Moving to an impact paradigm

23-02-22 USAf 0 comment

The main benefits of knowledge exchange and commercialisation activities are the societal impact they make from research, and not about the revenue they may generate.

This was the view of Ms Jaci Barnett (left), an expert from the Oxentia Ltd team and Head of Consulting Services at Oxford University Innovation, when leading a session on Practical Tools and Resources for Researchers and TTOs (technology transfer offices). This session was part of last week’s Train-the-Trainer Workshop of the Entrepreneurship Development in Higher Education (EDHE) programme. Funded by the British Council and facilitated by experts from Oxentia Ltd — Oxford’s Global Innovation Consultancy — the workshop aimed to bridge the gap between research, innovation and commercialisation that has, for years, been a matter of concern to South Africa’s higher education institutions.

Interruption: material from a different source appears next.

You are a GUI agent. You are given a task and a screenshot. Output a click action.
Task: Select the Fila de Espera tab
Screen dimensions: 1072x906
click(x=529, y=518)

Said Ms Barnett: “Researchers can start looking at their research in a different way and asking themselves what they could be doing with it, to make a societal impact. And TTOs can assist them in this. We need to move from thinking of commercialisation in terms of making money to making a difference.”

Fundamental part of what universities do

“Fundamentally research institutions generate and disseminate knowledge,” Ms Barnett explained. “One of the ways we disseminate our knowledge externally is through knowledge and technology transfer, but how do we move from our traditional approaches to a more holistic and impactful approach,” she asked.

“We need to move from a technology transfer paradigm to an impact paradigm,” she says. She contends that this would move us from addressing one societal challenge – economic growth – to addressing the challenge of creating a society that is sustainable economically, environmentally, and socially.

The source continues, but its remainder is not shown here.